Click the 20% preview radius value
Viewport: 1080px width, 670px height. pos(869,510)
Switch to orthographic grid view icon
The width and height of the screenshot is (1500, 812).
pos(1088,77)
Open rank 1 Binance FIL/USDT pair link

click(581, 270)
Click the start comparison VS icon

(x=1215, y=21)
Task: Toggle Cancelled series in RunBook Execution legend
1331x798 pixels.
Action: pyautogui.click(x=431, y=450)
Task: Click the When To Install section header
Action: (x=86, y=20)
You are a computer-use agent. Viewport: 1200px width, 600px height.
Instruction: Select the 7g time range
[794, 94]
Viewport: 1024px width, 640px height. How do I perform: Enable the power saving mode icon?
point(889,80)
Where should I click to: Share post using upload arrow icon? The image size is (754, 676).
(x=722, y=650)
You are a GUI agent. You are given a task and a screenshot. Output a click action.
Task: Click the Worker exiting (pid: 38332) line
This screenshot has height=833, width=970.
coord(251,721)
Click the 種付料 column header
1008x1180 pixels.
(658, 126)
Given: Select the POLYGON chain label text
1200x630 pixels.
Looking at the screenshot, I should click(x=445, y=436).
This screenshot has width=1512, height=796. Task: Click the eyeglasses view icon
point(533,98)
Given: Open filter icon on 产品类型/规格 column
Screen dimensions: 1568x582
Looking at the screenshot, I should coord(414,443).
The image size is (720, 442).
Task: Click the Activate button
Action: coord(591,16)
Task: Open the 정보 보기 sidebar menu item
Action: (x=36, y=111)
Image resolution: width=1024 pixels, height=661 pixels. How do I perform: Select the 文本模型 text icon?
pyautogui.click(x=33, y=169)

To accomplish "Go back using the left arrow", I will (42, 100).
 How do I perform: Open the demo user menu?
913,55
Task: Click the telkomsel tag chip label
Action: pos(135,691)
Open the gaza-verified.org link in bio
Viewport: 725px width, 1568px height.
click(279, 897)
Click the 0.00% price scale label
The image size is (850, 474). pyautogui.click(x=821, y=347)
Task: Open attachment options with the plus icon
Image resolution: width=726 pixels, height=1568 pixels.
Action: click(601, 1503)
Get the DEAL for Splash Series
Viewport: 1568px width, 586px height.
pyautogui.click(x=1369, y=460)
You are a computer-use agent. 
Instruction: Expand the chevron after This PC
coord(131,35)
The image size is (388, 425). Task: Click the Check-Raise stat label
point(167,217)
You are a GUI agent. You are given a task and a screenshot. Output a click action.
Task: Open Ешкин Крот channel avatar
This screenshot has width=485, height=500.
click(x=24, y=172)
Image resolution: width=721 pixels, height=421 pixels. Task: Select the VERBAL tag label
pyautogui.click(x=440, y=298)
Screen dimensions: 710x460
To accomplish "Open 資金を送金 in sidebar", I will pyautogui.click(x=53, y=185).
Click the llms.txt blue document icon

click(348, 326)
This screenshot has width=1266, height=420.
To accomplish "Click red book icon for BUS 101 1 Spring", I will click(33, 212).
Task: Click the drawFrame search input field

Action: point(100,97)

**WORK TO COMPLETE:** When you reach the end of the data above, set it all down again unchanged.

**OUTPUT:**
Click the 20% preview radius value
Viewport: 1080px width, 670px height. pos(869,510)
Switch to orthographic grid view icon
The width and height of the screenshot is (1500, 812).
pos(1088,77)
Open rank 1 Binance FIL/USDT pair link

click(581, 270)
Click the start comparison VS icon

(x=1215, y=21)
Task: Toggle Cancelled series in RunBook Execution legend
1331x798 pixels.
Action: pyautogui.click(x=431, y=450)
Task: Click the When To Install section header
Action: (x=86, y=20)
You are a computer-use agent. Viewport: 1200px width, 600px height.
Instruction: Select the 7g time range
[794, 94]
Viewport: 1024px width, 640px height. How do I perform: Enable the power saving mode icon?
point(889,80)
Where should I click to: Share post using upload arrow icon? The image size is (754, 676).
(x=722, y=650)
You are a GUI agent. You are given a task and a screenshot. Output a click action.
Task: Click the Worker exiting (pid: 38332) line
This screenshot has height=833, width=970.
coord(251,721)
Click the 種付料 column header
1008x1180 pixels.
(658, 126)
Given: Select the POLYGON chain label text
1200x630 pixels.
Looking at the screenshot, I should click(x=445, y=436).
This screenshot has width=1512, height=796. Task: Click the eyeglasses view icon
point(533,98)
Given: Open filter icon on 产品类型/规格 column
Screen dimensions: 1568x582
Looking at the screenshot, I should coord(414,443).
The image size is (720, 442).
Task: Click the Activate button
Action: coord(591,16)
Task: Open the 정보 보기 sidebar menu item
Action: (x=36, y=111)
Image resolution: width=1024 pixels, height=661 pixels. How do I perform: Select the 文本模型 text icon?
pyautogui.click(x=33, y=169)

To accomplish "Go back using the left arrow", I will (42, 100).
 How do I perform: Open the demo user menu?
913,55
Task: Click the telkomsel tag chip label
Action: pos(135,691)
Open the gaza-verified.org link in bio
Viewport: 725px width, 1568px height.
click(279, 897)
Click the 0.00% price scale label
The image size is (850, 474). pyautogui.click(x=821, y=347)
Task: Open attachment options with the plus icon
Image resolution: width=726 pixels, height=1568 pixels.
Action: click(601, 1503)
Get the DEAL for Splash Series
Viewport: 1568px width, 586px height.
pyautogui.click(x=1369, y=460)
You are a computer-use agent. 
Instruction: Expand the chevron after This PC
coord(131,35)
The image size is (388, 425). Task: Click the Check-Raise stat label
point(167,217)
You are a GUI agent. You are given a task and a screenshot. Output a click action.
Task: Open Ешкин Крот channel avatar
This screenshot has width=485, height=500.
click(x=24, y=172)
Image resolution: width=721 pixels, height=421 pixels. Task: Select the VERBAL tag label
pyautogui.click(x=440, y=298)
Screen dimensions: 710x460
To accomplish "Open 資金を送金 in sidebar", I will pyautogui.click(x=53, y=185).
Click the llms.txt blue document icon

click(348, 326)
This screenshot has width=1266, height=420.
To accomplish "Click red book icon for BUS 101 1 Spring", I will click(33, 212).
Task: Click the drawFrame search input field

Action: point(100,97)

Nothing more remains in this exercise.